Surely I can make the same claim about AIs. They wouldn't be particularly useful otherwise.

Well, a general AI with intelligence equal to or greater than that of a human without proven friendliness probably wouldn't be very useful because it would be so unsafe. See Eliezer's The Hidden Complexity of Wishes.

This is speculation, but far from blind speculation, considering we do have very strong evidence regarding our own adaptations to intuitively predict other humans, and an observably poor track record in intuitively predicting non-humalike optimization processes (example.)

Comment author: Lumifer 18 July 2013 08:40:32PM *  0 points [-]

...wouldn't be very useful because it would be so unsafe.

First, the existence of such an AI would imply that at least somebody thought it was useful enough to build.

Second, the safety is not a function of intelligence but a function of capabilities. Eliezer's genies are omnipotent and I don't see why a (pre-singularity) AI would be.

I am also doubtful about that "observably poor track record" -- which data are you relying on?

Comment author: RolfAndreassen 19 July 2013 12:53:33AM 8 points [-]

First, the existence of such an AI would imply that at least somebody thought it was useful enough to build.

This is also true of leaded gasoline, the reactor at Chernobyl, and thalidomide.

Comment author: Stuart_Armstrong 18 July 2013 09:48:24PM 4 points [-]

First, the existence of such an AI would imply that at least somebody thought it was useful enough to build.

I've met people with very stupid ideas about how to control an AI, who were convinced that they knew how to build such an AI. I argued them out of those initial stupid ideas. Had I not, they would have tried to build the AI with their initial ideas, which they now admit were dangerous.

So people trying to build dangerous AIs without realising the danger is already a fact!

Comment author: Lumifer 19 July 2013 07:29:00PM 0 points [-]

Had I not, they would have tried to build the AI with their initial ideas, which they now admit were dangerous.

My prior that they were capable of building an actually dangerous AI cannot be distinguished from zero :-D

Comment author: Desrtopa 18 July 2013 09:47:29PM 2 points [-]

First, the existence of such an AI would imply that at least somebody thought it was useful enough to build.

Which doesn't mean that it would be a good idea. Have you read the Sequences? It seems like we're missing some pretty important shared background here.

Comment author: RobbBB 21 July 2013 05:01:45PM *  2 points [-]

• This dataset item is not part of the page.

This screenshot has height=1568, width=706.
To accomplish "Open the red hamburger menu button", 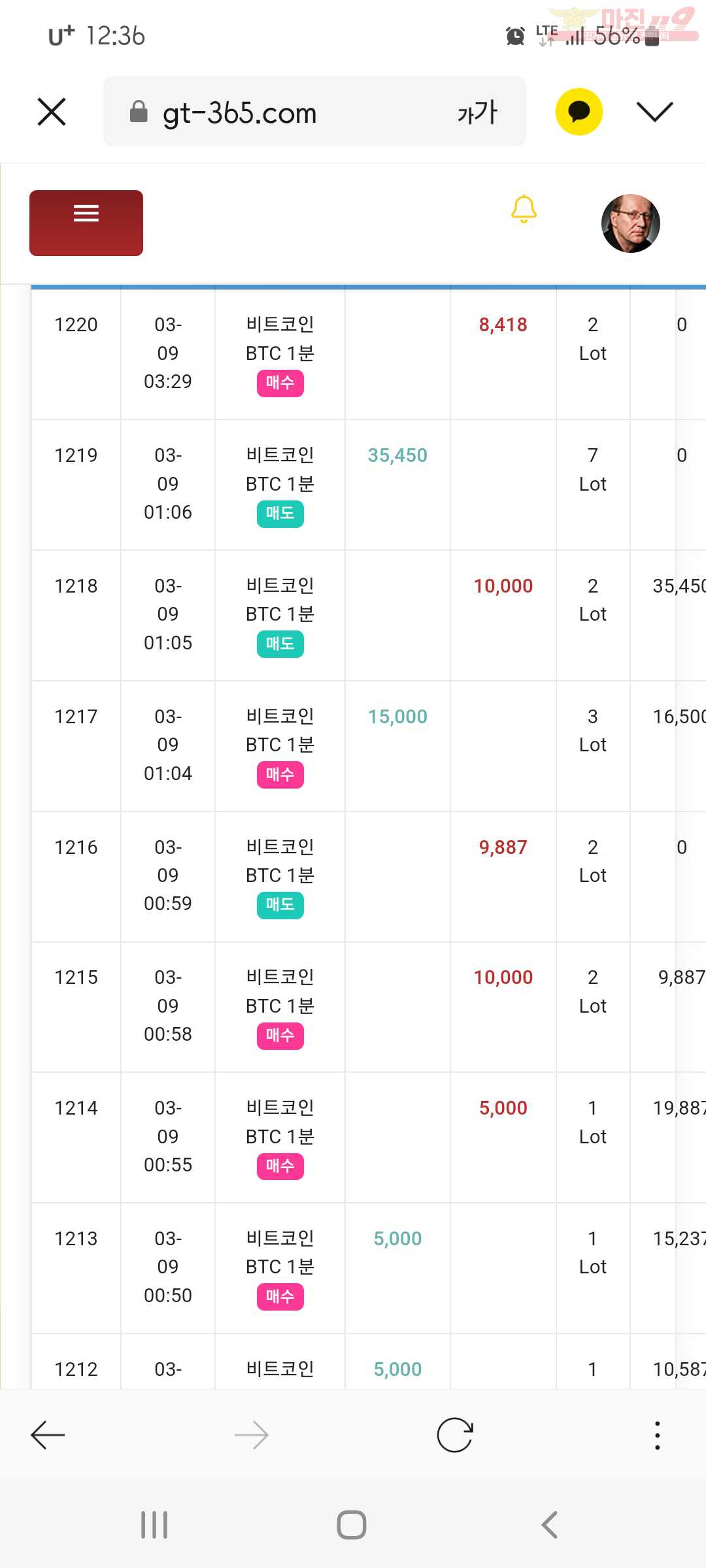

The claim 'Pluto is currently inhabited by five hundred and thirty-eight witches' is at this moment unfalsifiable. Does that mean that denying such a claim would be "all handwaving and speculation"? If science can't make predictions about incompletely known phenomena, but can only describe past experiments and suggest (idle) future ones, then science is a remarkably useless thing. See for starters:

Sometimes a successful test of your hypothesis looks like the annihilation of life on Earth. So it is useful to be able to reason rigorously and productively about things we can't (or shouldn't) immediately test.

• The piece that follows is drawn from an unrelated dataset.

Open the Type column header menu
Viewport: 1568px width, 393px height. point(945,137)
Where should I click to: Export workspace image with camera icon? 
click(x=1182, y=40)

Comment author: RolfAndreassen 18 July 2013 09:22:31PM 1 point [-]

Ok. Take a chess position. Deep Blue is playing black. What is its next move?

Comment author: Lumifer 18 July 2013 09:26:21PM 1 point [-]

A girl is walking down the street. A guy comes up to her, says hello. What's her next move?

Comment author: RolfAndreassen 18 July 2013 09:31:43PM 4 points [-]

She says "hello" and moves right on. She does not pull out a gun and blow his head off. Now, back to Deep Blue.